For the records below, rewrite only the lines between the one holding "Select the MAYIS month label" and the one holding "[x=54, y=626]", inclusive, requests and all, adding 101 to every coordinate in the answers.
## BEGIN Recorded information
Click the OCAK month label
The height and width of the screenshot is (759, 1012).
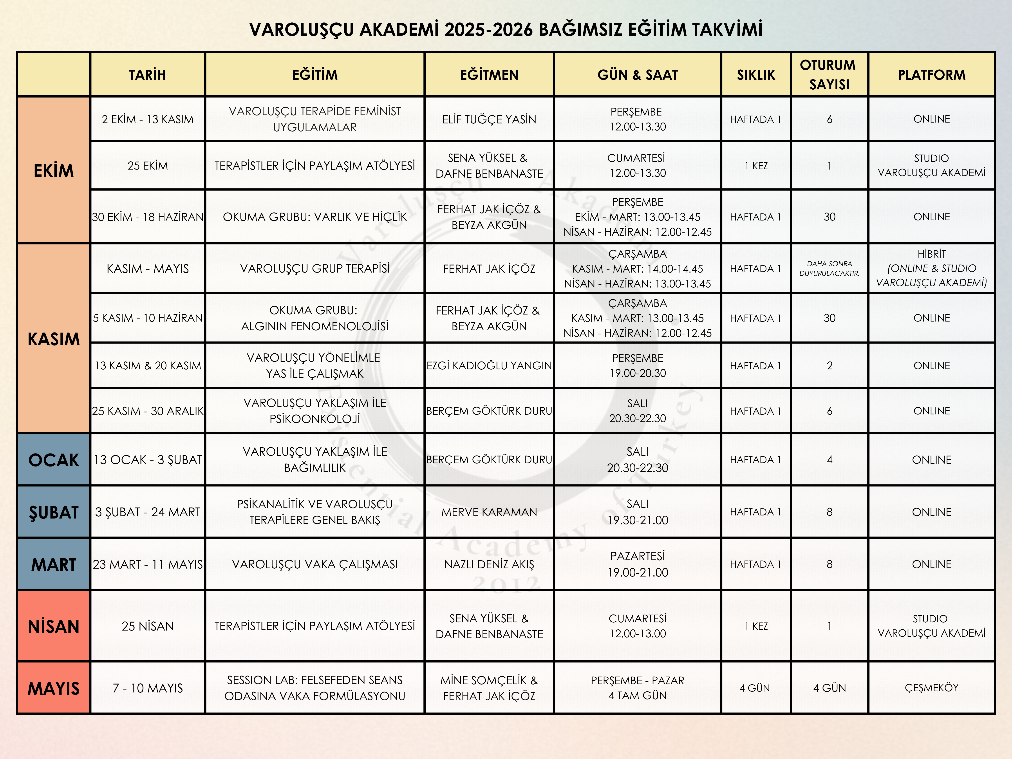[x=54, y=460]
## END Recorded information
## BEGIN Recorded information
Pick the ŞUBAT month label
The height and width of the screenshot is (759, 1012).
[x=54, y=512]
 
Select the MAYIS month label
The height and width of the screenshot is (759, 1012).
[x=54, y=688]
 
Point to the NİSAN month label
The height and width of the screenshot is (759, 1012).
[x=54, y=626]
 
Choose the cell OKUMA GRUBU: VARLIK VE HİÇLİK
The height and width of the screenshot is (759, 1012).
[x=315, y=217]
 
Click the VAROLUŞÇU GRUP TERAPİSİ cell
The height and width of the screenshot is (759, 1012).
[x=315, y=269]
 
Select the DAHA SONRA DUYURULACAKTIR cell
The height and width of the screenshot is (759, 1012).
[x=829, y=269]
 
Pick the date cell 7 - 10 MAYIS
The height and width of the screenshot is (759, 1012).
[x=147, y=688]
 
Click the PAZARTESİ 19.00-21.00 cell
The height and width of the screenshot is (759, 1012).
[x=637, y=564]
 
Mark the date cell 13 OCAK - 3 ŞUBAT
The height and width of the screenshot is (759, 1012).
## END Recorded information
Task solution:
Select the MAYIS month label
The height and width of the screenshot is (759, 1012).
[x=155, y=789]
 
Point to the NİSAN month label
The height and width of the screenshot is (759, 1012).
[x=155, y=727]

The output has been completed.